Nationstar Mortgage Holdings reported first-quarter net income nearly four times higher compared to the fourth quarter of 2017.
This news comes just after the company was fined by the New York Department of Financial Services last month for failing to comply with servicing and origination regulations as it grew between 2012 and 2014.
Nationstar’s net income for the first quarter was $160 million, compared to $41 million reported in the previous quarter.
“Nationstar is off to a strong start in 2018. The servicing segment continues to perform in-line with expectations.
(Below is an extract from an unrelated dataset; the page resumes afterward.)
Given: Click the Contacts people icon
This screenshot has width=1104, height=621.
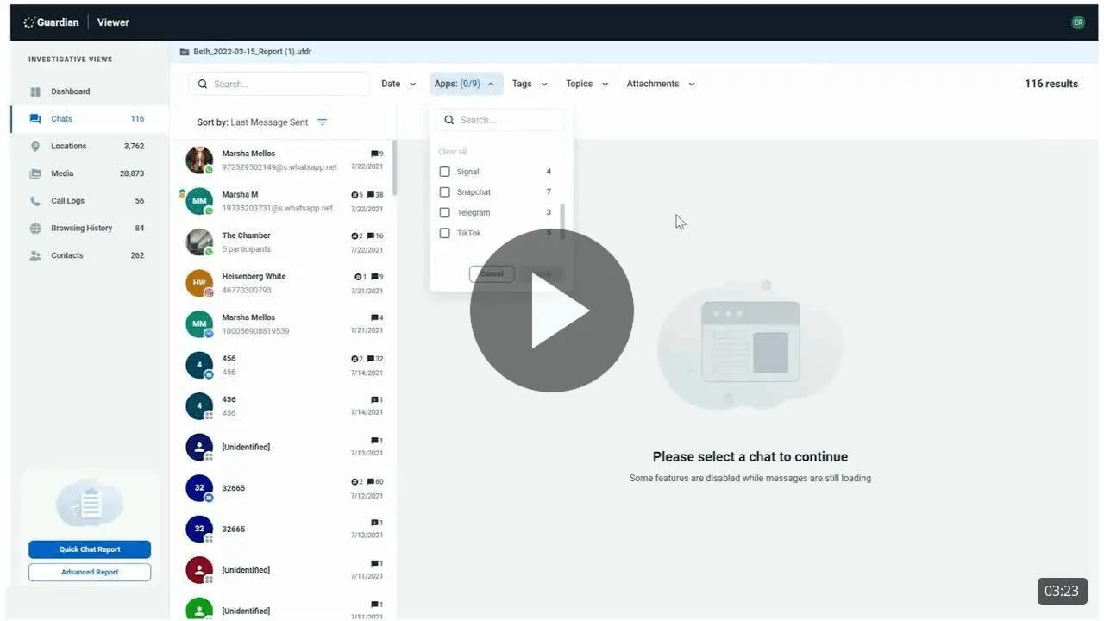Looking at the screenshot, I should 35,256.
Despite a challenging mortgage originations environment, funded volume held flat and Xome increased third-party property inflows,” Jay Bray, Nationstar’s chairman and CEO, said in a press release.
“We operate at tremendous scale and we have a compelling opportunity for significant cost savings to be achieved across the platform in the next two years. Our best-in-class platform, complemented by technology investments and the power of a rising rate environment, should continue to build value for our stockholders over the long term,” he added.
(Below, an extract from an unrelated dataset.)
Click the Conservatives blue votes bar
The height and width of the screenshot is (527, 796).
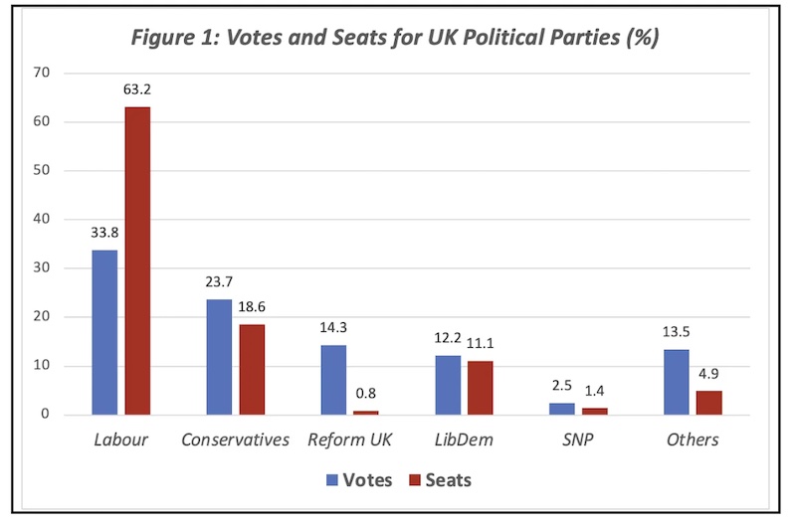click(x=219, y=357)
The company’s servicing segment saw annual gains in pretax income, with earnings growing to $220 million, or $69 million in adjusted pretax income (5.5 basis points), up from 5 basis points a year ago.
The 30-year mortgage rate rose over 40 basis points from the fourth quarter of 2017.
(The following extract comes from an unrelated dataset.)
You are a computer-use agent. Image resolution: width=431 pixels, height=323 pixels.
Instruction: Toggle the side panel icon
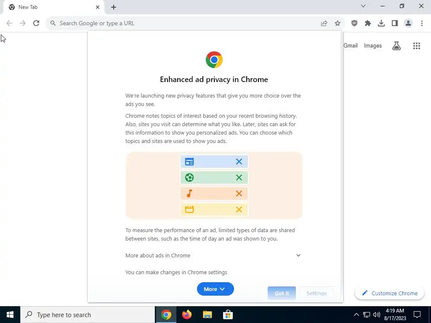click(395, 24)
Though total revenue in the servicing segment grew 3% quarter-over-quarter, expenses rose 5%, mainly due to momentary growth in staffing to streamline advance recoveries. This should allow Nationstar to hasten collection timelines and lower financing costs while still improving liquidity, according to the company.
Volume in Nationstar’s originations segment is driven by a consumer-direct channel for existing customers, a customer acquisitions channel and a channel for correspondent originations. In the first quarter, the originations segment earned $19 million in pretax income.
The company funded about 23,000 loans equaling $5.1 billion, down from roughly $5.2 billion from the previous quarter.
Xome, Nationstar’s settlement services and real estate business, saw a 17% quarterly rise in pretax income as the segment earned $22 million in the first quarter.
Nationstar rebranded as Mr. Cooper back in August, and previously considered selling Xome in May before the shift.